Materials and methods: Rats were divided into three equal groups: control, ethylene glycol-treated (EG), and ethylene glycol + PDTC treated (EG+PDTC). Rats were sacrificed on day 7, 15, or 45, and tissue sections were evaluated under light and transmission electron microscopy for the presence and degree of crystal deposition and toxicity in the kidneys. The iNOS and NF-kappaB activity were evaluated immunohistochemically, with p65 being stained to define NF-kappaB activity. Crude extracts of the cortex were used to determine reduced glutathione (GSH), nitric oxide (NO), and malondialdehyde (MDA) concentrations.

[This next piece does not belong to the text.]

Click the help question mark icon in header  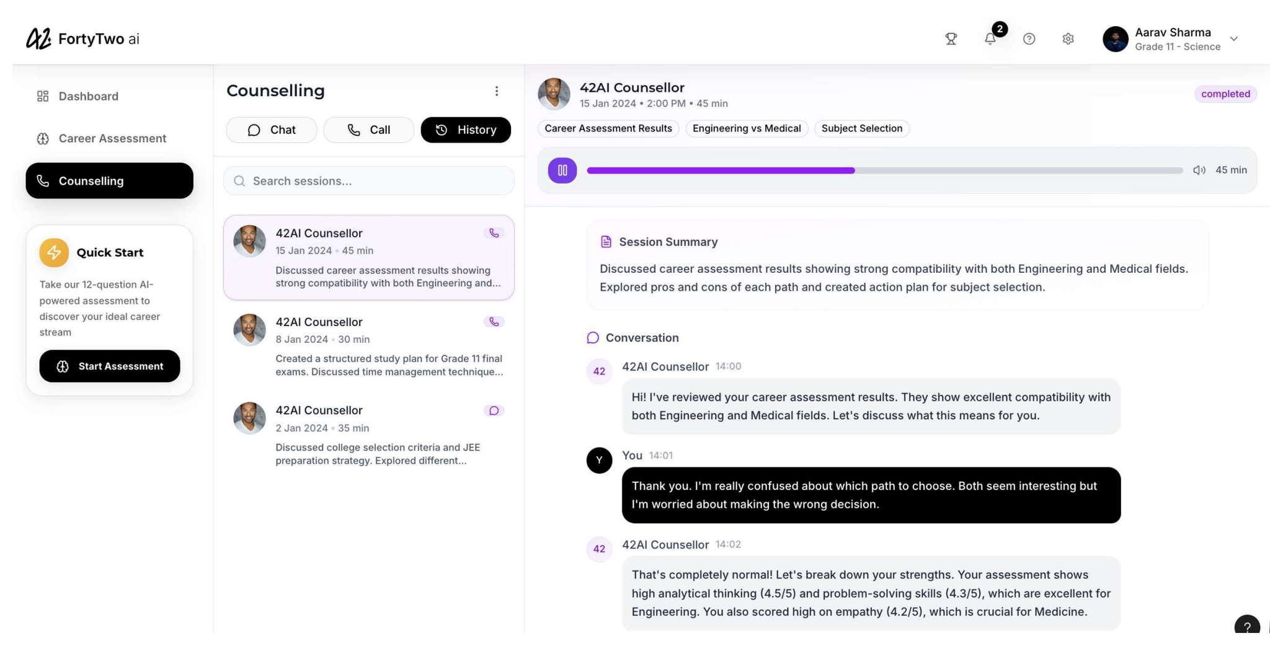pos(1029,39)
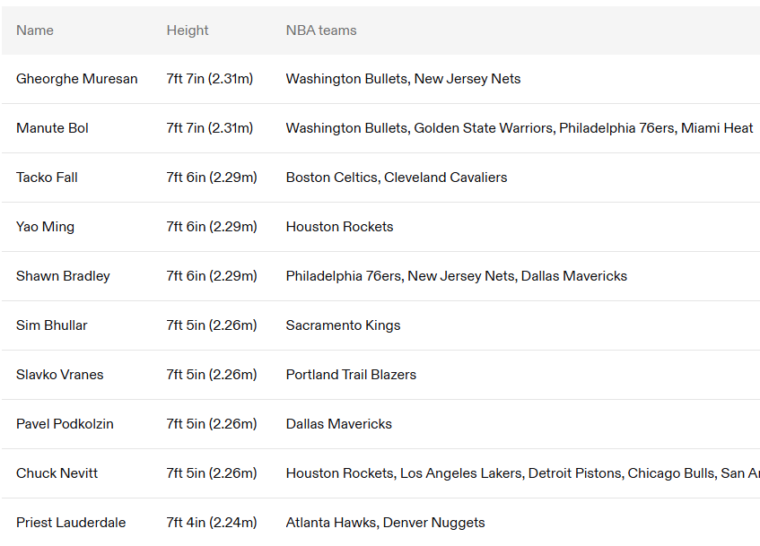The image size is (760, 546).
Task: Click the Yao Ming row name
Action: click(x=45, y=227)
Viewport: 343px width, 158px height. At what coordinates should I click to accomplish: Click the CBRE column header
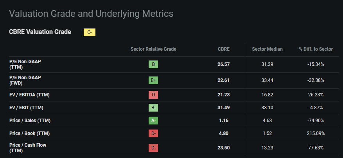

Results: Crystal depositions were more evident in the proximal tubules on day 7 in the EG than in the other groups. Mild crystallization was observed on day 15, and severe crystallization and granulovacuolar epithelial-cell degeneration were observed on day 45. There was limited or no crystal formation in the EG+PDTC group and completely normal renal and tubular structures in the control group. Whereas ethylene glycol administration stimulated iNOS and NF-kappaB/p65 activity in renal tubules, PDTC inhibited it. Rats given only vehicle demonstrated no significant alterations. Hyperoxaluria, a marked increase in MDA and NO concentrations, and a decrease in GSH were observed in the EG group.
Conclusion: This experiment has shown the role of transcription factors, NF-kappaB, and iNOS in ethylene glycol-induced crystal depositions in renal tubules.